Dans Le dictateur, Charlie Chaplin affublé en Hitler joue avec le globe terrestre tel un ballon gonflé d’air. Aujourd’hui, le monde, converti au concept de légèreté, semble s’être affranchi des lois de la gravité et évolue dans une atmosphère de fluidité planétaire, et le dictateur, c’est le marché couplé à l’individu tout-puissant.
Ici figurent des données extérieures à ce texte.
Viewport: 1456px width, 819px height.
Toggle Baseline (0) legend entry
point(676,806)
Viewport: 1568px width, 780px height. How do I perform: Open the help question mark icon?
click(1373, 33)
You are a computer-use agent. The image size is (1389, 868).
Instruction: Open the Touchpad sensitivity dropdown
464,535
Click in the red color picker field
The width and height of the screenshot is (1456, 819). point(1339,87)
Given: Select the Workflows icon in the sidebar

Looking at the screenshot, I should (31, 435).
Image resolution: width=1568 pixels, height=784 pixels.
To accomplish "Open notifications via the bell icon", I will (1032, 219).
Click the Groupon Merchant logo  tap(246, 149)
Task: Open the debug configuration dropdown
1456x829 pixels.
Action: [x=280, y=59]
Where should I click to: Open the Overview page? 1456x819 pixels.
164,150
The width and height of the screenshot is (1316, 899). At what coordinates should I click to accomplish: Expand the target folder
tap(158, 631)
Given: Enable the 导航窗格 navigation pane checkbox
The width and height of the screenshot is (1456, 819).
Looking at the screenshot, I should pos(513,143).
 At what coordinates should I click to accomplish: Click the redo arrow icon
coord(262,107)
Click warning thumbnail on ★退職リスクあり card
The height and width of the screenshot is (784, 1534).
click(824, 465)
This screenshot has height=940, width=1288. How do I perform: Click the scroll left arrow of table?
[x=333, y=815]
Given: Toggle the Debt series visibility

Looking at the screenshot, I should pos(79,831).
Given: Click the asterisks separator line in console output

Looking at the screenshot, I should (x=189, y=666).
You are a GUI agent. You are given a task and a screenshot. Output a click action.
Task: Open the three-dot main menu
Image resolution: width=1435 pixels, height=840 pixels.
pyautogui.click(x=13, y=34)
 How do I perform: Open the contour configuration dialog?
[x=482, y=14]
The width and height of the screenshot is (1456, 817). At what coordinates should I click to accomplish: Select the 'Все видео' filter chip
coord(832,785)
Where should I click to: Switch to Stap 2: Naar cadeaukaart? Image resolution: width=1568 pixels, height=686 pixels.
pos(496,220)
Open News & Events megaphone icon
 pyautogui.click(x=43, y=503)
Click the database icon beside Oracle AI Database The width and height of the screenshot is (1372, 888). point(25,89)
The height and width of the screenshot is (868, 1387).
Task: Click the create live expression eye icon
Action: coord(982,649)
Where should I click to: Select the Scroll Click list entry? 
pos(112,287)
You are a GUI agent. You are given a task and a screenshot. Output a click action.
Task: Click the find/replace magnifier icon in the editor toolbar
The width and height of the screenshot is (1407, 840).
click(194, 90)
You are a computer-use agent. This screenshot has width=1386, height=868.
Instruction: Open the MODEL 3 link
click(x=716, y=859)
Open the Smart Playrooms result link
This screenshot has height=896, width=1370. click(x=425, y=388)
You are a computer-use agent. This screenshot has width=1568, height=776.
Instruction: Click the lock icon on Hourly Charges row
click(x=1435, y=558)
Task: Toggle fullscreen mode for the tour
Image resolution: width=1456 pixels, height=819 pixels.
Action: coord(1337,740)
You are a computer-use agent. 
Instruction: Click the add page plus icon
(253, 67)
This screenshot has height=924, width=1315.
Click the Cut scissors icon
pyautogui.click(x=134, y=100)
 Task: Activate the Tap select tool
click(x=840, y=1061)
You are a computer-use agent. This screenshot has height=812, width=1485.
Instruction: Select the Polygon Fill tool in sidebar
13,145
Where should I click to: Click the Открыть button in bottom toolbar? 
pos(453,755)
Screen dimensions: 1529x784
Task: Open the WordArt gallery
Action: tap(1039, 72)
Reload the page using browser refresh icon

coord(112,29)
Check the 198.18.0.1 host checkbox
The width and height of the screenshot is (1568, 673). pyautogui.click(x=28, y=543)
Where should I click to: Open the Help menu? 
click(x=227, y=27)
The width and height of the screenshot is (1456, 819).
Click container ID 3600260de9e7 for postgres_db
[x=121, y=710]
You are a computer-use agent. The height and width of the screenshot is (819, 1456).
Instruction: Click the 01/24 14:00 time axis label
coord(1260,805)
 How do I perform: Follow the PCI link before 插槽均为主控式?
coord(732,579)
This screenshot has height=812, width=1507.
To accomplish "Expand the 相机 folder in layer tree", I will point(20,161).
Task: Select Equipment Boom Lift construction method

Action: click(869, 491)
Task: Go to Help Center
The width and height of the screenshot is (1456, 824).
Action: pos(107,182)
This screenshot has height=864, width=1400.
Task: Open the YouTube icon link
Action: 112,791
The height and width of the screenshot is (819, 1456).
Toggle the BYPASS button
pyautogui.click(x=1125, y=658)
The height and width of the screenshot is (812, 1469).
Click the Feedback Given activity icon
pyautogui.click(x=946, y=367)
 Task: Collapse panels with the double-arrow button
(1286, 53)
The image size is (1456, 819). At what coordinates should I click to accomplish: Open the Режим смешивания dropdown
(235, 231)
Le léger touche tous les domaines. L’économie : avec la financiarisation accrue du capitalisme, l’argent est plus volatil que jamais ; la technologie : la révolution numérique a fluidifié la communication, les transports, la culture, et les nanotechnologies inaugurent le nomadisme de l’objet ; l’art, où c’est souvent l’idée d’œuvre qui fait l’œuvre ; la consommation : l’hyperconsumérisme a donné une infinité de choix au néoconsommateur, toujours plus exigeant ; la vie privée : l’autonomisation a fait exploser les modèles de famille ou de couple. Jusqu’à notre propre corps, la légèreté impose ses valeurs de dynamisme, son esthétique aérienne : "La mobilité qui caractérise le consommateur contemporain est fille des processus de dérégulation, de détraditionnalisation et d’individualisation hypermoderne." Obligation de sveltesse, passage obligé au club de gym et régime macrobiotique doublé d’exercices paraspirituels type yoga nous libérant des chaînes de la matérialité du quotidien, il n’y a plus que les pauvres élevés à la malbouffe pour être obèses !
Dans son nouvel essai, De la légèreté, le philosophe Gilles Lipovestky analyse les différentes typologies de la légèreté (légèreté-style, légèreté-distraction, légèreté-sagesse). Et sans stigmatiser pour autant cette nouvelle civilisation du light, il note ce paradoxe : "Alors même que resplendit l’euphorie du bien-être matériel, le mal-être subjectif poursuit indiciblement sa course, remettant toujours à demain la légèreté d’être." S. J. R.